For our example here, we’re going to test the results of introducing informative voter materials to the polling place as a way to reduce voting time from 6 minutes to 5.

If you want to reduce minutes to vote, helping voters prepare for initiatives and referenda is especially important because research shows that voting on ballot measures takes much more time in the voting booth than voting on races. One useful approach is to create posters or handouts with the text of initiatives and referenda and then make these materials available at the polling place. This way, voters can review the measures while they wait and prepare their votes in advance.

Let’s use the simulator again to test this new scenario, changing the number of voting stations back to 3 and reducing the number of average minutes to vote to 5.

With the number of minutes to vote reduced to 5, the simulator shows wait times of 14 minutes at most

Reducing the number of minutes to vote would reduce maximum wait times to no more than 14 minutes

You can see that if the informative posters or handouts could reduce voting time to 5 minutes, the voting wait times would be greatly reduced, with maximum waits of about 14 minutes.

Side-by-side graphs for the 2 changed scenarios show slightly longer wait times with voter materials than an extra voting booth

Peak-time predictions for adding another voting booth (L), compared to reducing vote times (R)

This reduction is not quite as much as with the extra voting booth, but it’s still well below the 30-minute PCEA guideline. And unlike the booth, this intervention might result in better-informed voters and fewer undervotes. So, you may decide that the best option in the long term is to rally support for informative materials rather than the quick fix of adding more voting stations.

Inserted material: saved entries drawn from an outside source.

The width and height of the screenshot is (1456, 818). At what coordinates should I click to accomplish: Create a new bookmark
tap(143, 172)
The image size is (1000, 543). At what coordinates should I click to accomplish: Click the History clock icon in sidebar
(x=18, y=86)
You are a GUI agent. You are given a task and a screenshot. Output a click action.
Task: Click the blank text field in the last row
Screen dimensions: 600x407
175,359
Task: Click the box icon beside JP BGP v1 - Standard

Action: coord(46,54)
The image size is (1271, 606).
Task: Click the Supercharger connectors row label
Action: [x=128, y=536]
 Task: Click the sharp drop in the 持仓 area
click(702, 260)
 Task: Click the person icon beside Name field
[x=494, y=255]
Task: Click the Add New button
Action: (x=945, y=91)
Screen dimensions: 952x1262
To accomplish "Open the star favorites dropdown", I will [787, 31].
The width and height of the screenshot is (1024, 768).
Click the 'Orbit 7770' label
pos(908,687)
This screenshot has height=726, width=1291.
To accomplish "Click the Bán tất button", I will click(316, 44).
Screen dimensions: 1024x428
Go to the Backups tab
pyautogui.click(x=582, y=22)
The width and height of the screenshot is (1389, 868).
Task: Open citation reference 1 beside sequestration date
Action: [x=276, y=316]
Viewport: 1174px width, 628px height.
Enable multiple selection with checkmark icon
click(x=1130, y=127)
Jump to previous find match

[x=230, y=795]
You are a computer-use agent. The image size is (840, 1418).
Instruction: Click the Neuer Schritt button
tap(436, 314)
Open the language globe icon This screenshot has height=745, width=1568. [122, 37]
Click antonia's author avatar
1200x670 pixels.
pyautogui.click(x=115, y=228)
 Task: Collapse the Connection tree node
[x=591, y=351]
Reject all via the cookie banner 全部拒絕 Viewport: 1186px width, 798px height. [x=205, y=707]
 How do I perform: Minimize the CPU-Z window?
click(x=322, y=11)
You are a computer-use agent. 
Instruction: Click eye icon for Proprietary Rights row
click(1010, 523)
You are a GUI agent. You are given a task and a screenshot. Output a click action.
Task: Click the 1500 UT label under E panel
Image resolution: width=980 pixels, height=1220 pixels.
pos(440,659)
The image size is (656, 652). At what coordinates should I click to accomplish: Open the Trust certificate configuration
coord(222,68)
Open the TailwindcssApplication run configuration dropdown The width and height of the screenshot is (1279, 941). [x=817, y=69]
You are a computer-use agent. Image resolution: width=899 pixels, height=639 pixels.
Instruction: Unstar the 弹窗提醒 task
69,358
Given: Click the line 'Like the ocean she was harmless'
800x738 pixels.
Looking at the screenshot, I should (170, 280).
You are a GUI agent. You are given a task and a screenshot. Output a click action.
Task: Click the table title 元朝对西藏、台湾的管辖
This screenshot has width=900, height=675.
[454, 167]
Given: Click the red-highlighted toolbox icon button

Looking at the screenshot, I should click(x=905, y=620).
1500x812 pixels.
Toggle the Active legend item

As you think about how to estimate and reduce voter wait times, keep in mind that the factor that contributes most to wait times is the number of minutes it takes to vote. Voting time is the most important piece of data for the simulation, but it’s also the most elusive: accounting for different ballots, different equipment, and different people makes estimating voting times challenging.

Tool for estimating voting times

Mark Pelczarski’s Voting Time Estimator

To help, Mark Pelczarski has developed this Voting Time Estimator that you can use for reference.

Considering the implications

Remember that running a simulation can predict waits, but it can’t tell you the best way to improve a polling place. To make improvements, you need to make your own judgments, weighing the outcomes predicted by the simulator against additional real-world concerns like resources, staffing, and the physical space of the polling station.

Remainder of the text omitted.